Stored data:
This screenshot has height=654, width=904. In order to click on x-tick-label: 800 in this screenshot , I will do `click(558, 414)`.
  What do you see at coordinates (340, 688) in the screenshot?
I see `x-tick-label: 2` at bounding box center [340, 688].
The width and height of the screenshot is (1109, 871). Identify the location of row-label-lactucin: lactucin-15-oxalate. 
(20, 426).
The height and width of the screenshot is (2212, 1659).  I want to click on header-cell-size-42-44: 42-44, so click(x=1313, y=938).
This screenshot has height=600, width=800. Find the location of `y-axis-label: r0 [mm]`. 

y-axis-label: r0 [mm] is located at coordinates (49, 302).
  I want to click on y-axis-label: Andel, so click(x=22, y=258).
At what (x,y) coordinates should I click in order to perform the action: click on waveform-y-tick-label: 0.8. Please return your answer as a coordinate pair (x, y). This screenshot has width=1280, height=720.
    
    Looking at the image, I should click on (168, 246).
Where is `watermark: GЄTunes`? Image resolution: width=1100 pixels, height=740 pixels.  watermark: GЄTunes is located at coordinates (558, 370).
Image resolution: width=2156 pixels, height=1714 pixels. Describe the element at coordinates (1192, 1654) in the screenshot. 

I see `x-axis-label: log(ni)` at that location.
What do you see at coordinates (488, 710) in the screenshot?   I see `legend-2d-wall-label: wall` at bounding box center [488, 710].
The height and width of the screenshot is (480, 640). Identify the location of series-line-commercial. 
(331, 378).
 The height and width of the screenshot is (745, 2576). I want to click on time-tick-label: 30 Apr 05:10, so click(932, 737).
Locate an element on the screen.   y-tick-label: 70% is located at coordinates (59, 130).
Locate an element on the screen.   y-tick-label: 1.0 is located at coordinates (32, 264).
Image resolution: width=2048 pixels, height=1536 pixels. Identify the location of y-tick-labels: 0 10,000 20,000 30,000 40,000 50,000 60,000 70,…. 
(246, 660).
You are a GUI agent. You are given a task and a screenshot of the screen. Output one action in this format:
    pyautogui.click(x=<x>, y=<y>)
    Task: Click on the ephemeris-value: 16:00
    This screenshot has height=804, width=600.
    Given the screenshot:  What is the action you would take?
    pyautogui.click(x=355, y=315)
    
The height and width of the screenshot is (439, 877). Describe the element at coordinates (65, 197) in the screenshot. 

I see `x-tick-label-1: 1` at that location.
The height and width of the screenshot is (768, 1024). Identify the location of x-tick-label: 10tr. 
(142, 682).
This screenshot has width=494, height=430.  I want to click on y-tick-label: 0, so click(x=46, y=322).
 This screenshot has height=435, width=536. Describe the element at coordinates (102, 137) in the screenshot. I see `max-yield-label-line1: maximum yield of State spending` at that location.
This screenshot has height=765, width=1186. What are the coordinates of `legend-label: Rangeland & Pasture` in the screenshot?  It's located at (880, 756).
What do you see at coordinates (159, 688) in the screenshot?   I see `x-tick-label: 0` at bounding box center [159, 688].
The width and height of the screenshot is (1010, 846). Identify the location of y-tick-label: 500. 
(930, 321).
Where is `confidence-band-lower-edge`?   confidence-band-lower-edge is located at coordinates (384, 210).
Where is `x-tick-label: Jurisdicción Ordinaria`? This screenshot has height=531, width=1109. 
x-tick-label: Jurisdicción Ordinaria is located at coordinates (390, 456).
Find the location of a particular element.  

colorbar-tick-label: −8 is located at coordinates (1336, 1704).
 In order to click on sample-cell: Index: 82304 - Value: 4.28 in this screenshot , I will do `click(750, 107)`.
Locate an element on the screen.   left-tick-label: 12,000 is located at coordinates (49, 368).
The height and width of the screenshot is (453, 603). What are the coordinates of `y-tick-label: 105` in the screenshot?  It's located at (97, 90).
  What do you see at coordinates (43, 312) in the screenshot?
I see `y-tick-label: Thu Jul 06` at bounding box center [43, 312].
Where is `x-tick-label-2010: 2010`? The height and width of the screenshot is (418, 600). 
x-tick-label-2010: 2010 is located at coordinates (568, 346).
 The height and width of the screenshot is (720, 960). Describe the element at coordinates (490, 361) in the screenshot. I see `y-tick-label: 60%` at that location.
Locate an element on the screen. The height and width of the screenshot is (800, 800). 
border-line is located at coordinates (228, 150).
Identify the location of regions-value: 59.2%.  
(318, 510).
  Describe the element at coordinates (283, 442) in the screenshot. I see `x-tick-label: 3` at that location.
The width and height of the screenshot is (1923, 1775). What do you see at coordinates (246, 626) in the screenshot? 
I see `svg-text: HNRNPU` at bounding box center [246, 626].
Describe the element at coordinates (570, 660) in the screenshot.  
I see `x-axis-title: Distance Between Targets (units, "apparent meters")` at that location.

Required action. Can you extract every line of the listing above and reproduce each one without any change?

Your response.
This screenshot has height=654, width=904. In order to click on x-tick-label: 800 in this screenshot , I will do `click(558, 414)`.
  What do you see at coordinates (340, 688) in the screenshot?
I see `x-tick-label: 2` at bounding box center [340, 688].
The width and height of the screenshot is (1109, 871). Identify the location of row-label-lactucin: lactucin-15-oxalate. 
(20, 426).
The height and width of the screenshot is (2212, 1659).  I want to click on header-cell-size-42-44: 42-44, so click(x=1313, y=938).
This screenshot has height=600, width=800. Find the location of `y-axis-label: r0 [mm]`. 

y-axis-label: r0 [mm] is located at coordinates (49, 302).
  I want to click on y-axis-label: Andel, so click(x=22, y=258).
At what (x,y) coordinates should I click in order to perform the action: click on waveform-y-tick-label: 0.8. Please return your answer as a coordinate pair (x, y). This screenshot has width=1280, height=720.
    
    Looking at the image, I should click on (168, 246).
Where is `watermark: GЄTunes`? Image resolution: width=1100 pixels, height=740 pixels.  watermark: GЄTunes is located at coordinates (558, 370).
Image resolution: width=2156 pixels, height=1714 pixels. Describe the element at coordinates (1192, 1654) in the screenshot. 

I see `x-axis-label: log(ni)` at that location.
What do you see at coordinates (488, 710) in the screenshot?   I see `legend-2d-wall-label: wall` at bounding box center [488, 710].
The height and width of the screenshot is (480, 640). Identify the location of series-line-commercial. 
(331, 378).
 The height and width of the screenshot is (745, 2576). I want to click on time-tick-label: 30 Apr 05:10, so click(932, 737).
Locate an element on the screen.   y-tick-label: 70% is located at coordinates (59, 130).
Locate an element on the screen.   y-tick-label: 1.0 is located at coordinates (32, 264).
Image resolution: width=2048 pixels, height=1536 pixels. Identify the location of y-tick-labels: 0 10,000 20,000 30,000 40,000 50,000 60,000 70,…. 
(246, 660).
You are a GUI agent. You are given a task and a screenshot of the screen. Output one action in this format:
    pyautogui.click(x=<x>, y=<y>)
    Task: Click on the ephemeris-value: 16:00
    This screenshot has height=804, width=600.
    Given the screenshot:  What is the action you would take?
    pyautogui.click(x=355, y=315)
    
The height and width of the screenshot is (439, 877). Describe the element at coordinates (65, 197) in the screenshot. 

I see `x-tick-label-1: 1` at that location.
The height and width of the screenshot is (768, 1024). Identify the location of x-tick-label: 10tr. 
(142, 682).
This screenshot has width=494, height=430.  I want to click on y-tick-label: 0, so click(x=46, y=322).
 This screenshot has height=435, width=536. Describe the element at coordinates (102, 137) in the screenshot. I see `max-yield-label-line1: maximum yield of State spending` at that location.
This screenshot has height=765, width=1186. What are the coordinates of `legend-label: Rangeland & Pasture` in the screenshot?  It's located at (880, 756).
What do you see at coordinates (159, 688) in the screenshot?   I see `x-tick-label: 0` at bounding box center [159, 688].
The width and height of the screenshot is (1010, 846). Identify the location of y-tick-label: 500. 
(930, 321).
Where is `confidence-band-lower-edge`?   confidence-band-lower-edge is located at coordinates (384, 210).
Where is `x-tick-label: Jurisdicción Ordinaria`? This screenshot has height=531, width=1109. 
x-tick-label: Jurisdicción Ordinaria is located at coordinates (390, 456).
Find the location of a particular element.  

colorbar-tick-label: −8 is located at coordinates (1336, 1704).
 In order to click on sample-cell: Index: 82304 - Value: 4.28 in this screenshot , I will do `click(750, 107)`.
Locate an element on the screen.   left-tick-label: 12,000 is located at coordinates (49, 368).
The height and width of the screenshot is (453, 603). What are the coordinates of `y-tick-label: 105` in the screenshot?  It's located at (97, 90).
  What do you see at coordinates (43, 312) in the screenshot?
I see `y-tick-label: Thu Jul 06` at bounding box center [43, 312].
Where is `x-tick-label-2010: 2010`? The height and width of the screenshot is (418, 600). 
x-tick-label-2010: 2010 is located at coordinates (568, 346).
 The height and width of the screenshot is (720, 960). Describe the element at coordinates (490, 361) in the screenshot. I see `y-tick-label: 60%` at that location.
Locate an element on the screen. The height and width of the screenshot is (800, 800). 
border-line is located at coordinates (228, 150).
Identify the location of regions-value: 59.2%.  
(318, 510).
  Describe the element at coordinates (283, 442) in the screenshot. I see `x-tick-label: 3` at that location.
The width and height of the screenshot is (1923, 1775). What do you see at coordinates (246, 626) in the screenshot? 
I see `svg-text: HNRNPU` at bounding box center [246, 626].
Describe the element at coordinates (570, 660) in the screenshot.  
I see `x-axis-title: Distance Between Targets (units, "apparent meters")` at that location.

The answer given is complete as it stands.